The is call assumes that the rq lock is held until the callbacks are
invoked, and the pending callbacks will not be visible to any other
threads. This is enforced by a WARN_ON_ONCE() in rq_pin_lock().
However, balance_one() may actually drop the lock during a BPF dispatch
call. Another thread may win the race to get the rq lock and see the
pending callback. To avoid this, sched_ext must only queue the callback
after the dispatch calls have completed.
CPU 0 CPU 1 CPU 2
scx_balance()
rq_unpin_lock()
scx_balance_one()
|= IN_BALANCE scx_enqueue()
ops.dispatch()
rq_unlock()
rq_lock()
queue_balance_callback()
rq_unlock()
[WARN] rq_pin_lock()
rq_lock()
&= ~IN_BALANCE
rq_repin_lock()
Reported-by: Jakub Kicinski <kuba@kernel.org>
Signed-off-by: Emil Tsalapatis (Meta) <emil@etsalapatis.com>
---
kernel/sched/ext.c | 28 ++++++++++++++++++++++++++--
kernel/sched/sched.h | 1 +
2 files changed, 27 insertions(+), 2 deletions(-)

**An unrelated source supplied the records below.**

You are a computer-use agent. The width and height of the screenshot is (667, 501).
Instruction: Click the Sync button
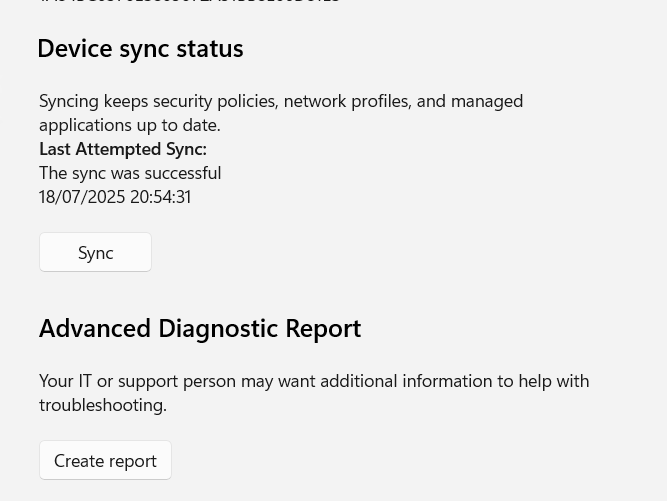(x=95, y=252)
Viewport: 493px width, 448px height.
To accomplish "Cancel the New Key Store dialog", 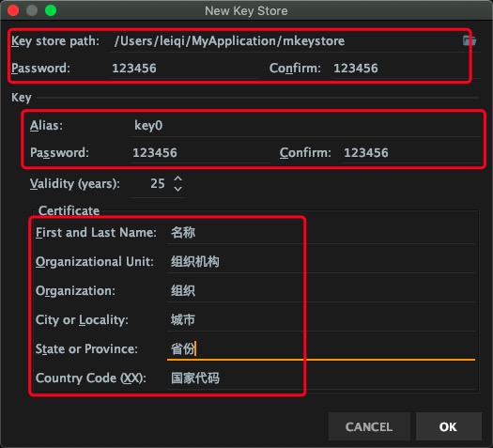I will point(369,426).
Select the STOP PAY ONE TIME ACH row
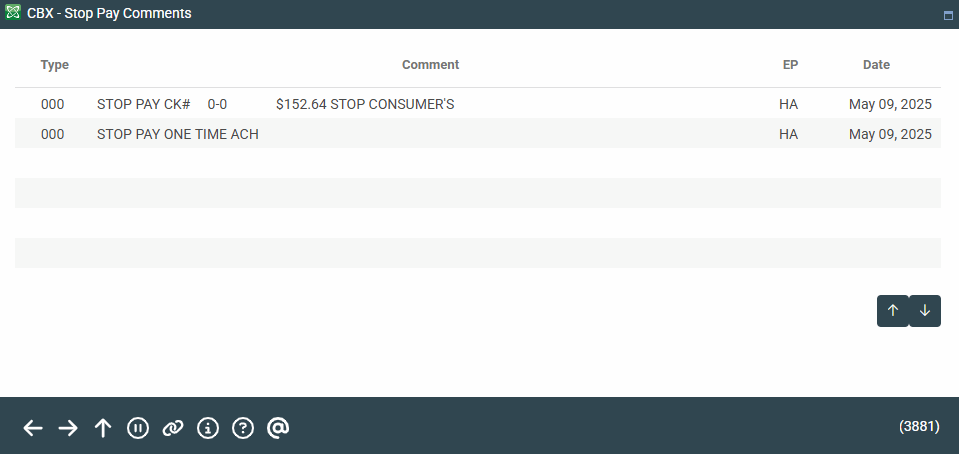 tap(178, 134)
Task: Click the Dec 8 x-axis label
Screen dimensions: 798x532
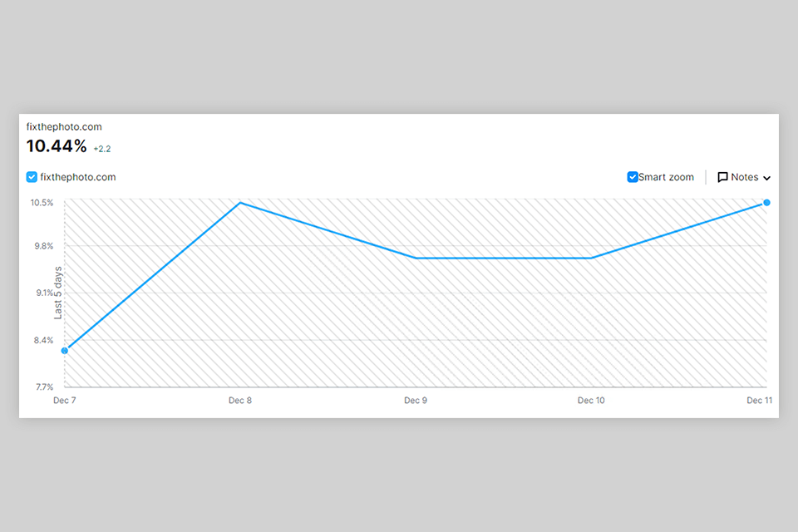Action: (x=240, y=401)
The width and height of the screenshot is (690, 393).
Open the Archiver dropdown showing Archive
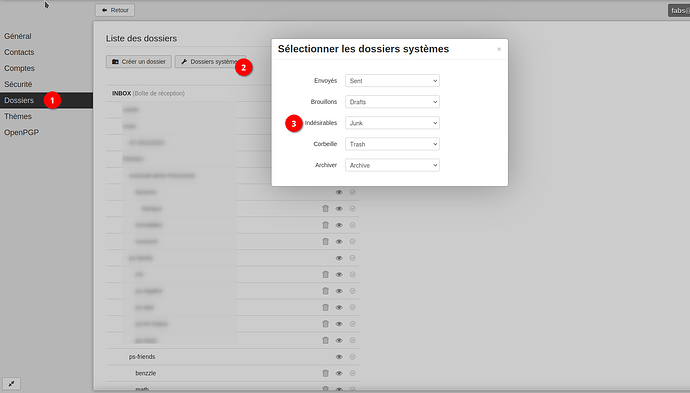(392, 165)
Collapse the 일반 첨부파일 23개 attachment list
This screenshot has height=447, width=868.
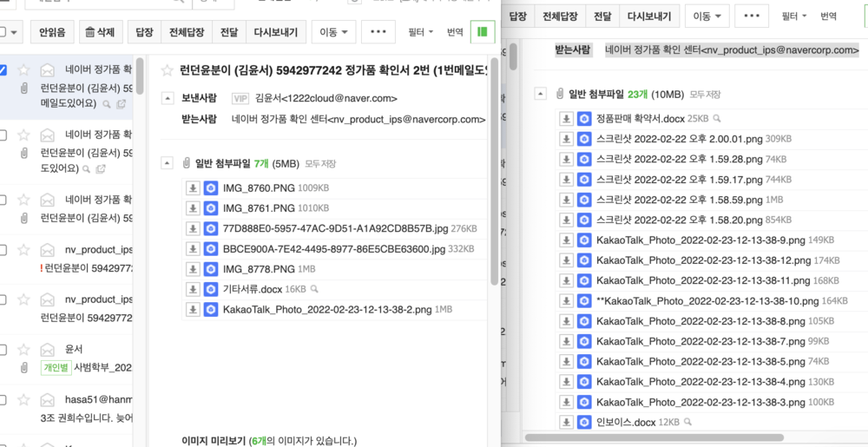(x=541, y=94)
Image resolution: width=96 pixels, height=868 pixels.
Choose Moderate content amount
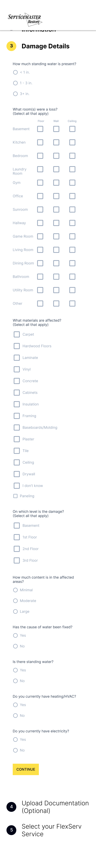click(x=15, y=601)
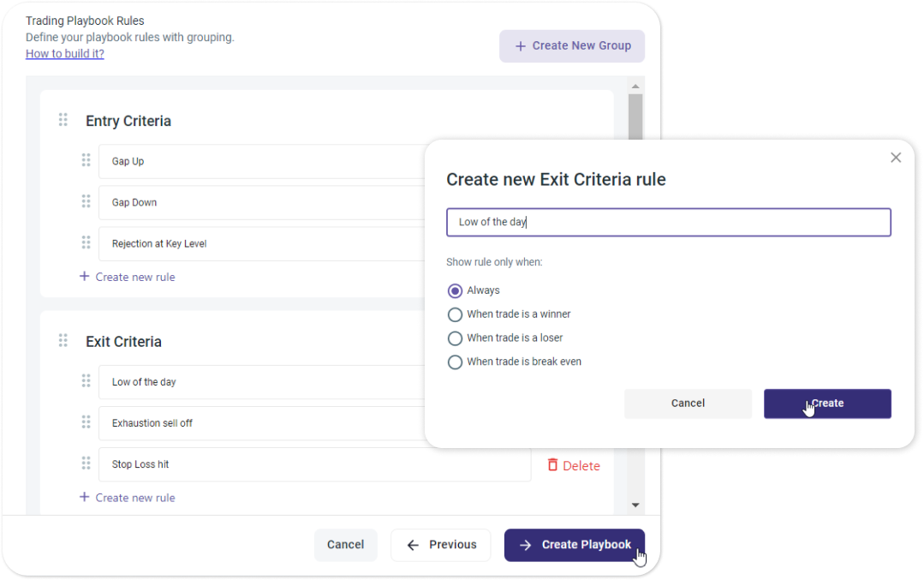Close the Create new Exit Criteria dialog

point(896,158)
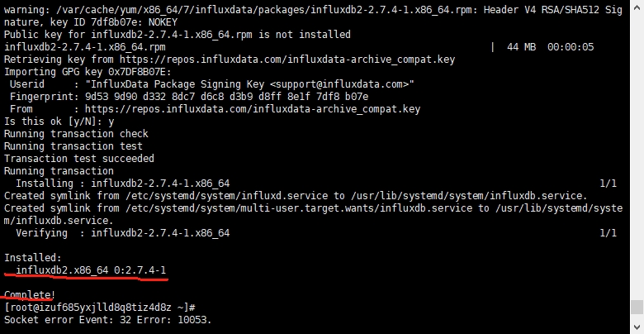The height and width of the screenshot is (334, 644).
Task: Click the 'Running transaction check' line
Action: click(77, 134)
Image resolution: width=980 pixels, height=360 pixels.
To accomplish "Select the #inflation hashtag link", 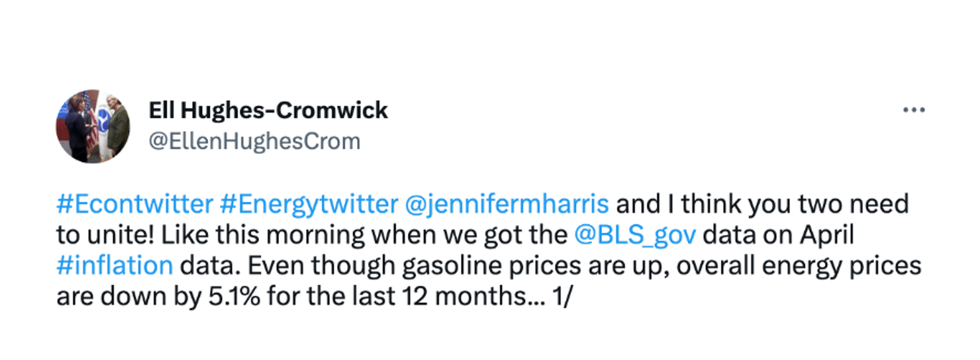I will coord(115,265).
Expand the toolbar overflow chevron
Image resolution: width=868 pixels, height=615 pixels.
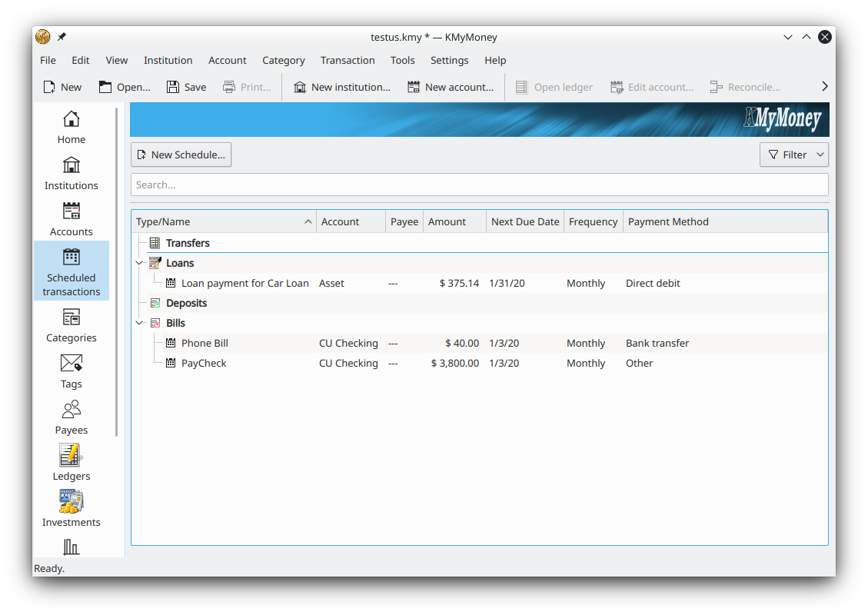point(824,87)
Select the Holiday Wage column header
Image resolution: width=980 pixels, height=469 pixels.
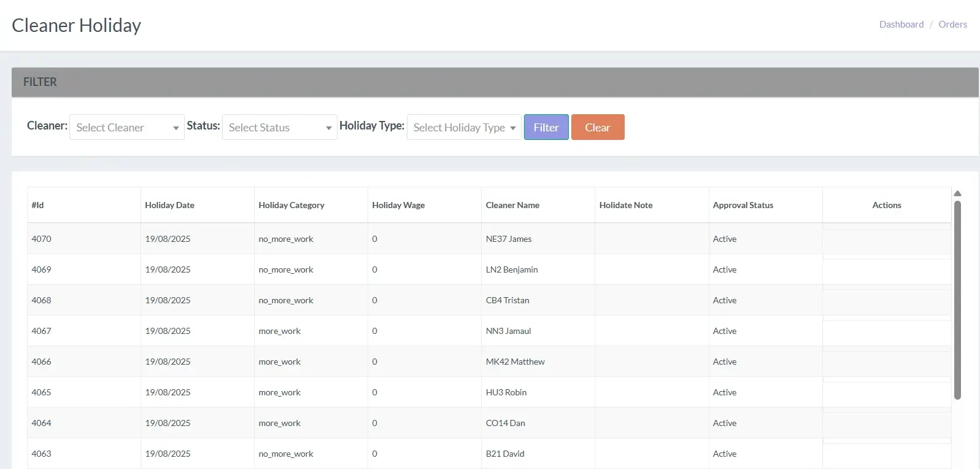pos(398,205)
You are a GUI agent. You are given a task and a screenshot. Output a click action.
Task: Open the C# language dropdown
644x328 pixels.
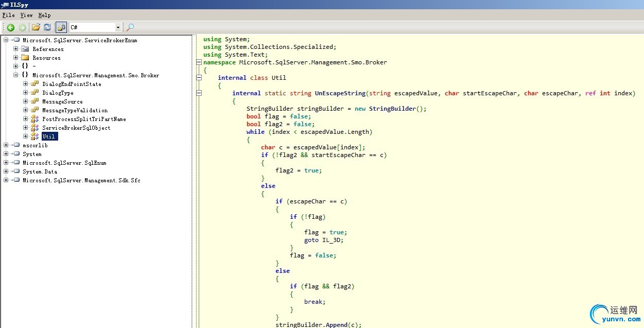coord(118,27)
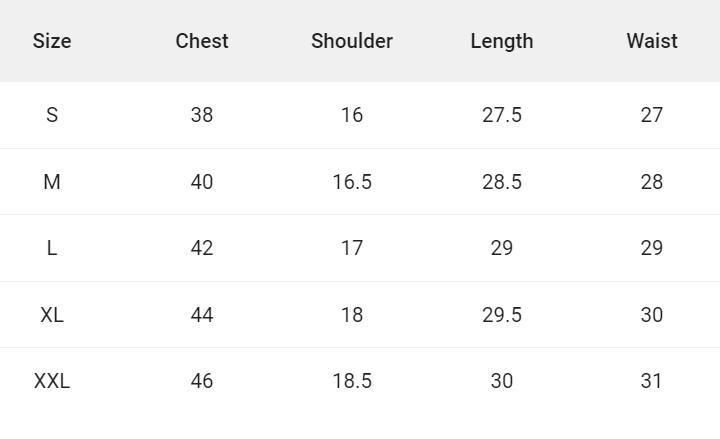Image resolution: width=720 pixels, height=439 pixels.
Task: Click the Size column header
Action: tap(52, 41)
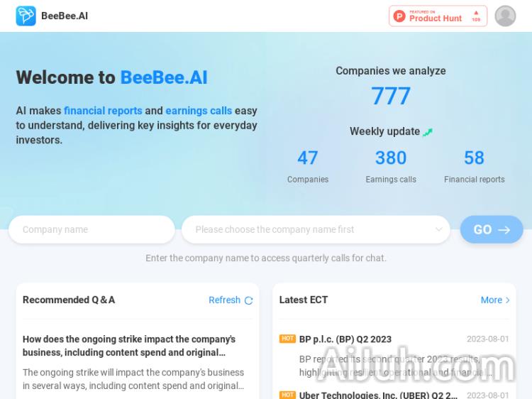
Task: Click the weekly update trend arrow icon
Action: pos(428,132)
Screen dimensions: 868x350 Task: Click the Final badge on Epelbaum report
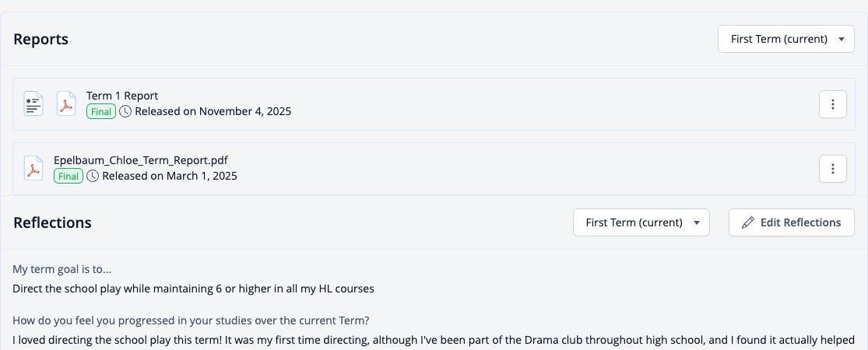tap(69, 177)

diff --git a/kernel/sched/ext.c b/kernel/sched/ext.c
index 5f957cff5d17..35dfce06297a 100644
--- a/kernel/sched/ext.c
+++ b/kernel/sched/ext.c
@@ -780,13 +780,23 @@ static void schedule_deferred(struct rq *rq)
if (rq->scx.flags & SCX_RQ_IN_WAKEUP)
return;
+ /* Don't do anything if there already is a deferred operation. */
+ if (rq->scx.flags & SCX_RQ_BAL_PENDING)
+ return;
+
/*
* If in balance, the balance callbacks will be called before rq lock is
* released. Schedule one.
+ *
+ *
+ * We can't directly insert the callback into the
+ * rq's list: The call can drop its lock and make the pending balance
+ * callback visible to unrelated code paths that call rq_pin_lock().
+ *
+ * Just let balance_one() know that it must do it itself.
*/
if (rq->scx.flags & SCX_RQ_IN_BALANCE) {
- queue_balance_callback(rq, &rq->scx.deferred_bal_cb,
- deferred_bal_cb_workfn);
+ rq->scx.flags |= SCX_RQ_BAL_CB_PENDING;
return;
}
@@ -2003,6 +2013,18 @@ static void flush_dispatch_buf(struct scx_sched *sch, struct rq *rq)
dspc->cursor = 0;
}
+static inline void maybe_queue_balance_callback(struct rq *rq)
+{
+ lockdep_assert_rq_held(rq);
+
+ if (rq->scx.flags & SCX_RQ_BAL_CB_PENDING) {
+ queue_balance_callback(rq, &rq->scx.deferred_bal_cb,
+ deferred_bal_cb_workfn);
+ }
+
+ rq->scx.flags &= SCX_RQ_BAL_CB_PENDING;
+}
+
static int balance_one(struct rq *rq, struct task_struct *prev)
{
struct scx_sched *sch = scx_root;
@@ -2150,6 +2172,8 @@ static int balance_scx(struct rq *rq, struct task_struct *prev,
#endif
rq_repin_lock(rq, rf);
+ maybe_queue_balance_callback(rq);
+
return ret;
}
diff --git a/kernel/sched/sched.h b/kernel/sched/sched.h
index be9745d104f7..8f3935785fc5 100644
--- a/kernel/sched/sched.h
+++ b/kernel/sched/sched.h
@@ -757,6 +757,7 @@ enum scx_rq_flags {
SCX_RQ_BAL_KEEP = 1 << 3, /* balance decided to keep current */
SCX_RQ_BYPASSING = 1 << 4,
SCX_RQ_CLK_VALID = 1 << 5, /* RQ clock is fresh and valid */
+ SCX_RQ_BAL_CB_PENDING = 1 << 6, /* must queue a cb after dispatching */
SCX_RQ_IN_WAKEUP = 1 << 16,
SCX_RQ_IN_BALANCE = 1 << 17,
--
2.47.3
^ permalink raw reply related [flat|nested] 4+ messages in thread
* Re: [PATCH] sched_ext: defer queue_balance_callback() until after ops.dispatch
2025-10-09 17:36 [PATCH] sched_ext: defer queue_balance_callback() until after ops.dispatch Emil Tsalapatis
@ 2025-10-09 19:36 ` Andrea Righi
2025-10-09 21:53 ` Emil Tsalapatis
0 siblings, 1 reply; 4+ messages in thread
From: Andrea Righi @ 2025-10-09 19:36 UTC (permalink / raw)
To: Emil Tsalapatis
Cc: tj, void, changwoo, sched-ext, Jakub Kicinski,
Emil Tsalapatis (Meta)
Hi Emil,
On Thu, Oct 09, 2025 at 10:36:20AM -0700, Emil Tsalapatis wrote:
> The sched_ext code calls queue_balance_callback() during .balance(),
I think we call queue_balance_callback() from .enqueue_task(), right?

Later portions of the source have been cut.